A die that is ± 10%. 5. A self-piercing rivet fastening device, wherein a punch and a die for driving an auto-piercing rivet having a large-diameter head and hollow legs hanging down from the head into a plurality of fastened members. And, when the automatic drilling rivet is driven into the fastened member, the leg portion of the automatic drilling rivet,
While penetrating the member to be fastened, the leg tips are deformed so as to expand radially outward, and the tip ends of the legs are driven so as to remain in the member to be fastened without penetrating the member to be fastened to expand the diameter. In the automatic punching rivet fastening device for fastening the plurality of fastened members by the leg portion and the head portion, the die is pushed by the automatic punching rivet pressed by the punch to the side of the die.
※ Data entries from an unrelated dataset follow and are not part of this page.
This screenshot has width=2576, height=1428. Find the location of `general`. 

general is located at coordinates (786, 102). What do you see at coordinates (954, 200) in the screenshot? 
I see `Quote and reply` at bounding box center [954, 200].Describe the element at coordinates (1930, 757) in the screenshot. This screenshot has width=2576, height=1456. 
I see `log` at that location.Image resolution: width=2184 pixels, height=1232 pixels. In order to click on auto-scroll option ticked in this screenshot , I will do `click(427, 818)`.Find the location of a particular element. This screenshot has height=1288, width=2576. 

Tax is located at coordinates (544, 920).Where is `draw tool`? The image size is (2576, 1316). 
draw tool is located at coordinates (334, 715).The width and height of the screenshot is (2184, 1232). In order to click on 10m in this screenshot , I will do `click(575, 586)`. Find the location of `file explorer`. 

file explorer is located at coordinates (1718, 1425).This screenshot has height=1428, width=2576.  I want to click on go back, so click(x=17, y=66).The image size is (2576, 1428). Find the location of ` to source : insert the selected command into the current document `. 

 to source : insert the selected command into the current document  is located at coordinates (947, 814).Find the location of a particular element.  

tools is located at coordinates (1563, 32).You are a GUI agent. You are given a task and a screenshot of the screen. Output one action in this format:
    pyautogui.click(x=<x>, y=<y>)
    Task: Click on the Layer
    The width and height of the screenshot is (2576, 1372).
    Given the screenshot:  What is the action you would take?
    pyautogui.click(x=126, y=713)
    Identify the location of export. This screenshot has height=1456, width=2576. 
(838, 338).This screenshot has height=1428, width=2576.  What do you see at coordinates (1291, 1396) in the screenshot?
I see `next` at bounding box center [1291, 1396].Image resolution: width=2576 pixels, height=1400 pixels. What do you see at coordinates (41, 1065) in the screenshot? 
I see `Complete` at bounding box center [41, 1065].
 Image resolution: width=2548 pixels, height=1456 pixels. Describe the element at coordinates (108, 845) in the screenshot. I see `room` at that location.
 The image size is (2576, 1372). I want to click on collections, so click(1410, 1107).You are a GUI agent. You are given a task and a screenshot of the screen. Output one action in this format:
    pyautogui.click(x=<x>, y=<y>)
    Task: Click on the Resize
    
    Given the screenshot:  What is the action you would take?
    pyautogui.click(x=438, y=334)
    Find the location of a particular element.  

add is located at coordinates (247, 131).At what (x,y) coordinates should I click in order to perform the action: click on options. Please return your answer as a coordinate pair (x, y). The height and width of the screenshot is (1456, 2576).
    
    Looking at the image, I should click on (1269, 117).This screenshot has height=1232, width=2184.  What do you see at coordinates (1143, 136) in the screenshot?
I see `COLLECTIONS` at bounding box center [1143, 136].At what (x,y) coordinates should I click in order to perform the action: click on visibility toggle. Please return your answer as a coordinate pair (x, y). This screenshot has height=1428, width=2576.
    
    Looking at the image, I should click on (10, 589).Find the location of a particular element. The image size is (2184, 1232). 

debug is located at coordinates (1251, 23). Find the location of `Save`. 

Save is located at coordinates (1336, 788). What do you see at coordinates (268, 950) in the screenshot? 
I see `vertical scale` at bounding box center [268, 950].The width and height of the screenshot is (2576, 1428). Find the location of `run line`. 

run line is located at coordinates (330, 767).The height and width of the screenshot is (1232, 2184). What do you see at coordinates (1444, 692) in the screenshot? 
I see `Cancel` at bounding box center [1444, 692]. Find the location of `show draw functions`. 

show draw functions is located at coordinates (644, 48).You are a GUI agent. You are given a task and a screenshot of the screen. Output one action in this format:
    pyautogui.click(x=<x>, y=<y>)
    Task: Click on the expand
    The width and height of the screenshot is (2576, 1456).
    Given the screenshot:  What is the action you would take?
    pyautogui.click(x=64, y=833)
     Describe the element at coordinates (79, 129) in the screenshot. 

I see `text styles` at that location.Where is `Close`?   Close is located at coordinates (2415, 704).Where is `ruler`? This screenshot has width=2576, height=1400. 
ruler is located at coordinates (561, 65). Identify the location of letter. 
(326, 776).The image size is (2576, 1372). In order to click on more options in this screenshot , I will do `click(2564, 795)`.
The cavity has a cavity for receiving the projected member to be fastened, and a central protrusion protruding toward the punch is provided at the center of the bottom surface of the cavity, and the apex angle of the central protrusion is 90 °.
The outer peripheral portion of the cavity is provided with a substantially cylindrical outer wall, and the inner diameter of the upper end of the outer wall of the cavity is approximately (the outer diameter of the leg portion of the rivet + the die-side fastened member). Thickness of 4 ×), the inner surface of the cavity extending from the top of the central protrusion to the lower end of the outer wall through the bottom of the cavity,
A self-piercing rivet fastening device, characterized in that it is constituted by a curved line.